Snaps GPX traces to the road.
Read more about the map matching problem at Wikipedia.
See the demo in action (black is GPS track, green is matched result):
To install GraphHopper and start the GraphHopper server see these instructions. After the import process finished you can access a simple map matching UI via http://localhost:8989/maps/map-matching/
(including the trailing slash). Note that for map-matching you need a version 3.0 or higher so you probably need to build from source currently.
You can post GPX files and get back snapped results as GPX or as JSON. An example curl request is:
curl -XPOST -H "Content-Type: application/gpx+xml" -d @web/src/test/resources/test1.gpx "localhost:8989/match?profile=car&type=json"
You can also use map-matching via the command line without running the GraphHopper server. The usage is very similar to the GraphHopper server. You need a configuration file and running the match
command will either use existing GraphHopper files or trigger a new import. Use the match
command like this for example:
java -jar graphhopper-web-3.0-SNAPSHOT.jar match --file config.yml --profile car web/src/test/resources/*.gpx
where the argument after -jar
is the GraphHopper jar that you need to build from source or download (3.0 or higher). The profile is chosen via the --profile
option and the GPX files are specified after the last option. In the above example we use all GPX files found in the test resources.
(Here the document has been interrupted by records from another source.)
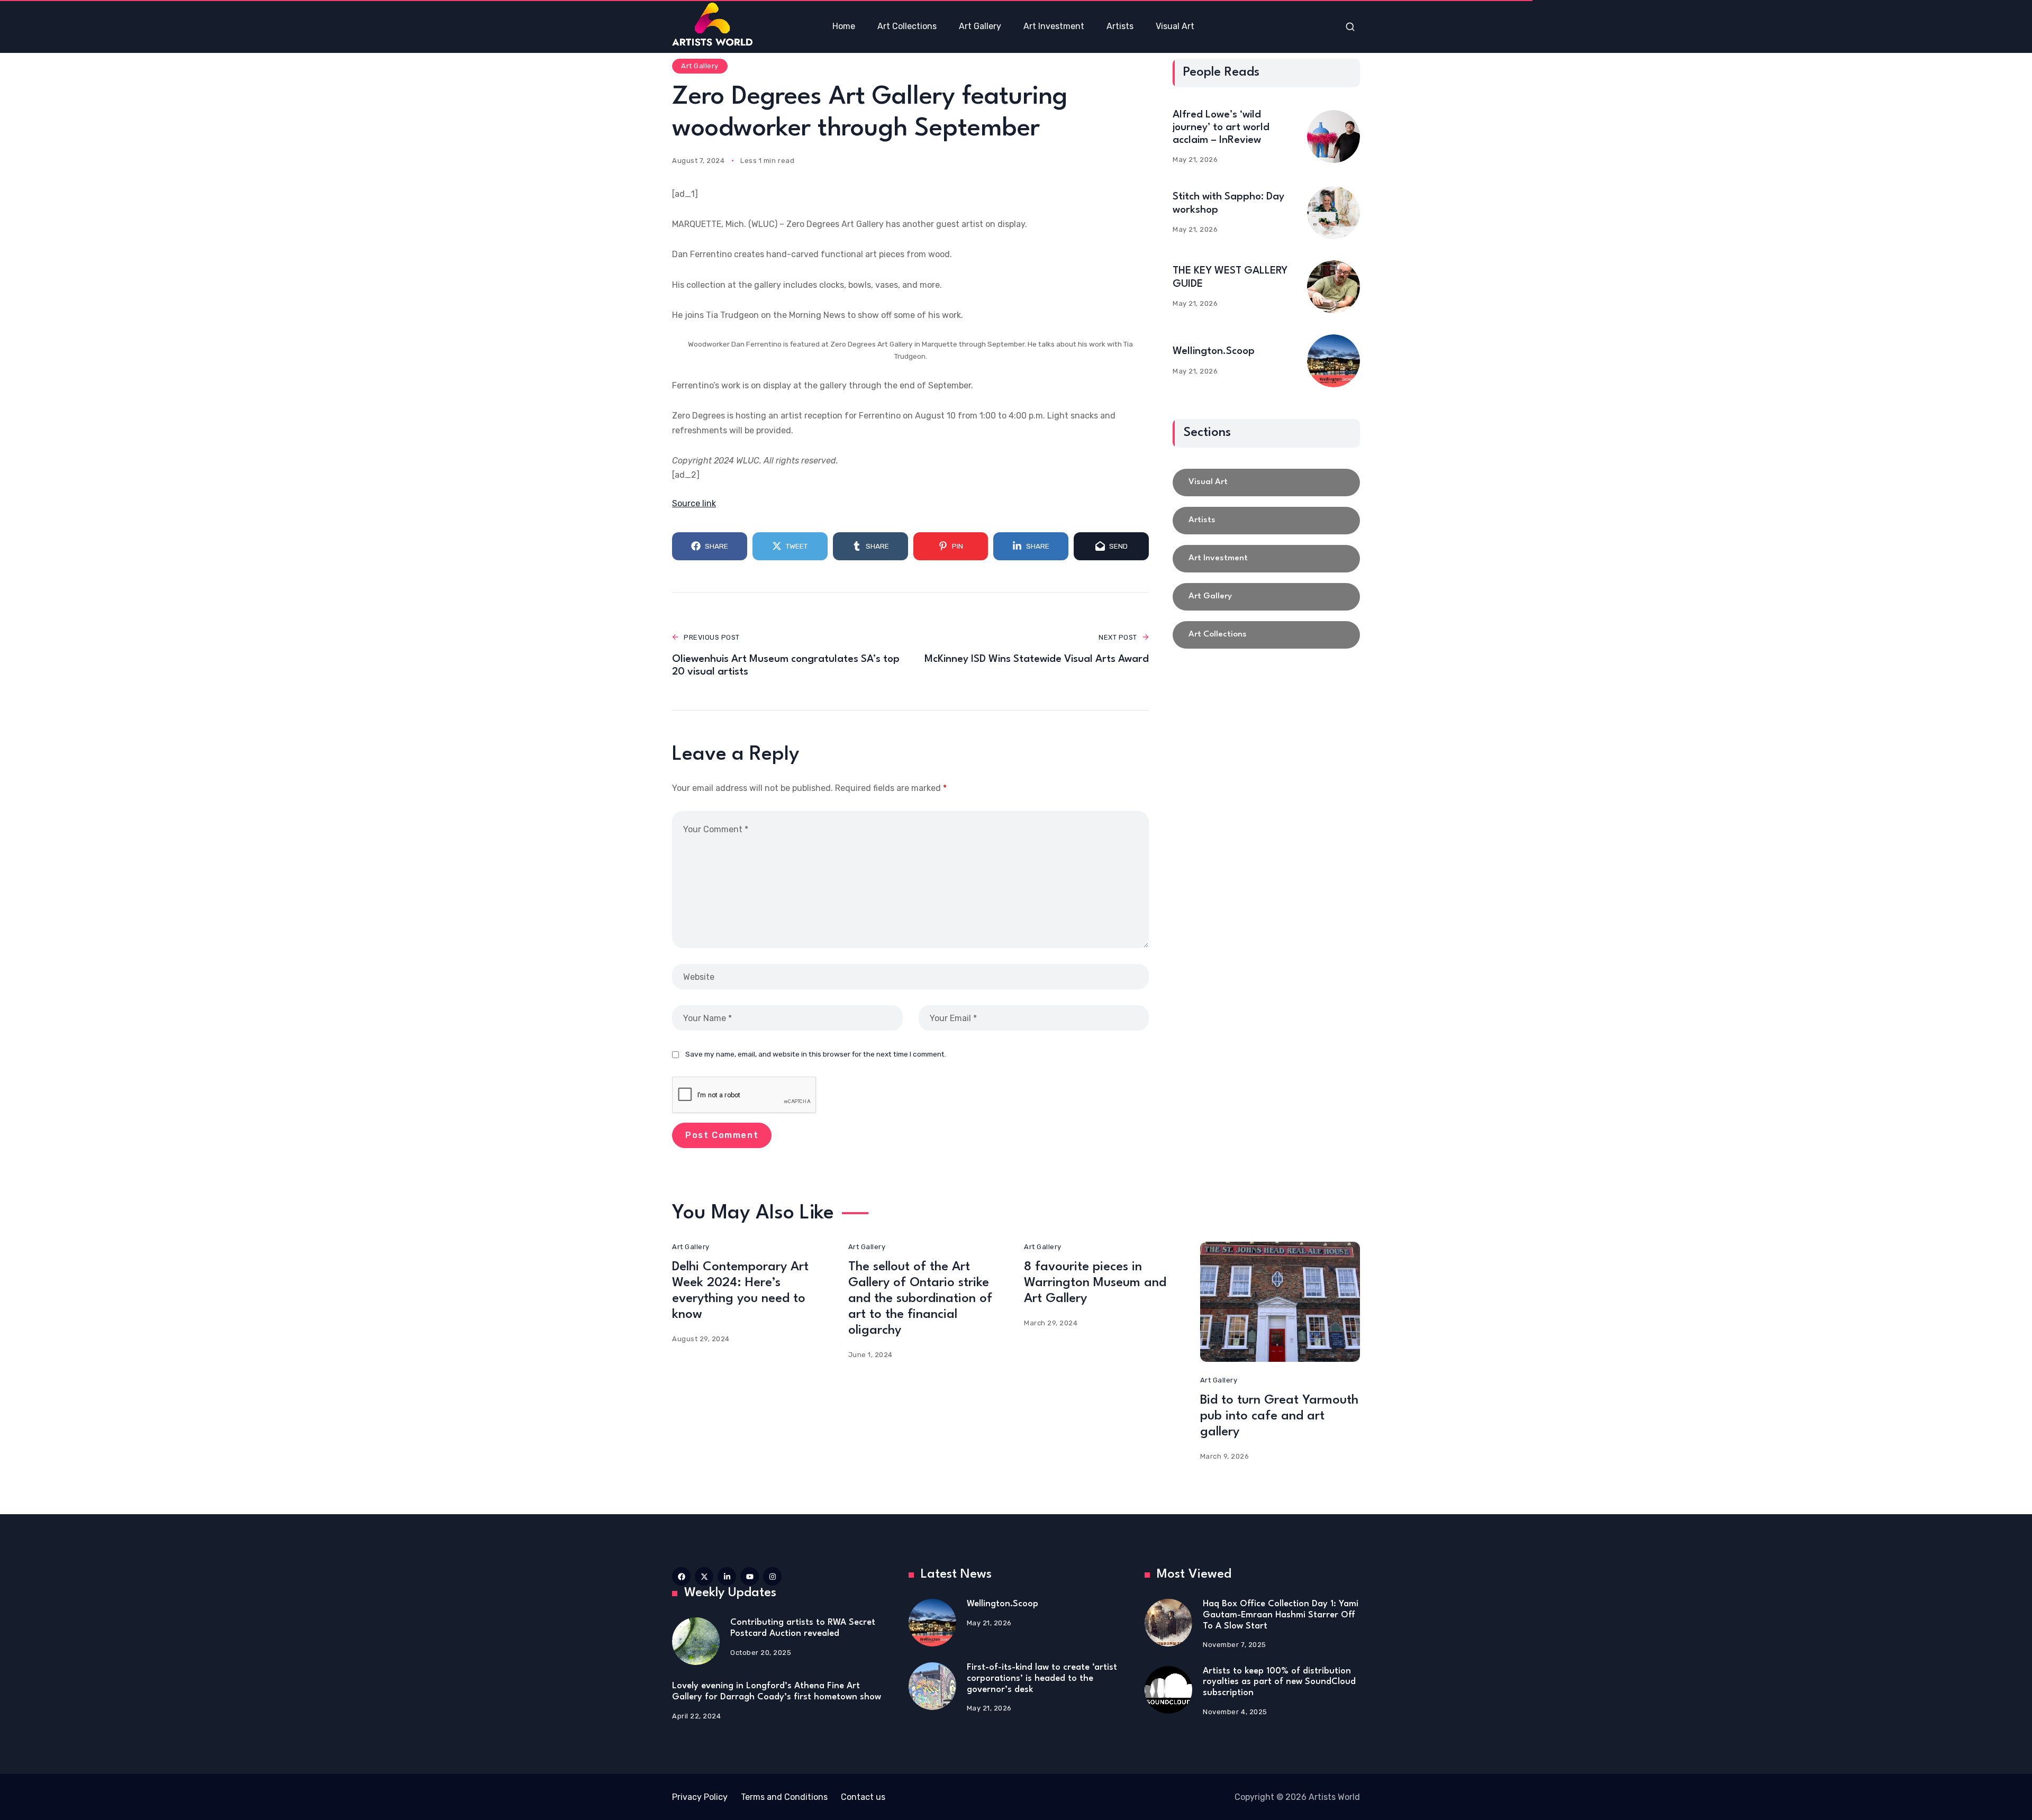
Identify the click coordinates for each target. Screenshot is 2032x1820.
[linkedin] (727, 1576)
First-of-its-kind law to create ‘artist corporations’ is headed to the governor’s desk (1042, 1678)
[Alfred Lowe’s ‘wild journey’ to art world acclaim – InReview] (1333, 136)
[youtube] (749, 1576)
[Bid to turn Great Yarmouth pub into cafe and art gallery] (1280, 1302)
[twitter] (704, 1576)
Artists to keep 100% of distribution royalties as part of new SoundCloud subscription (1279, 1682)
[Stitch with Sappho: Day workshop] (1333, 212)
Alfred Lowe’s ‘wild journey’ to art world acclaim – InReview (1221, 127)
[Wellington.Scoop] (1333, 360)
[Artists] (1266, 520)
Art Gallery (700, 66)
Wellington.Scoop (1214, 351)
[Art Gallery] (1266, 597)
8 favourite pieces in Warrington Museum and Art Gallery (1095, 1283)
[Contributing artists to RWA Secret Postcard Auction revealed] (696, 1641)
Have a look at MapMatchingResource.java
to see how the web service is implemented on top
of library functions to get an idea how to use map matching in your own project.
Use this Maven dependency:
<dependency>
<groupId>com.graphhopper</groupId>
<artifactId>graphhopper-map-matching</artifactId>
<version>3.0-SNAPSHOT</version>
</dependency>
Note that the edge and node IDs from GraphHopper will change for different PBF files, like when updating the OSM data.
The map matching algorithm mainly follows the approach described in
Newson, Paul, and John Krumm. "Hidden Markov map matching through noise and sparseness." Proceedings of the 17th ACM SIGSPATIAL International Conference on Advances in Geographic Information Systems. ACM, 2009.
This algorithm works as follows. For each input GPS position, a number of map matching candidates within a certain radius around the GPS position is computed. The Viterbi algorithm as provided by the hmm-lib is then used to compute the most likely sequence of map matching candidates. Thereby, the distances between GPS positions and map matching candidates as well as the routing distances between consecutive map matching candidates are taken into account. The GraphHopper routing engine is used to find candidates and to compute routing distances.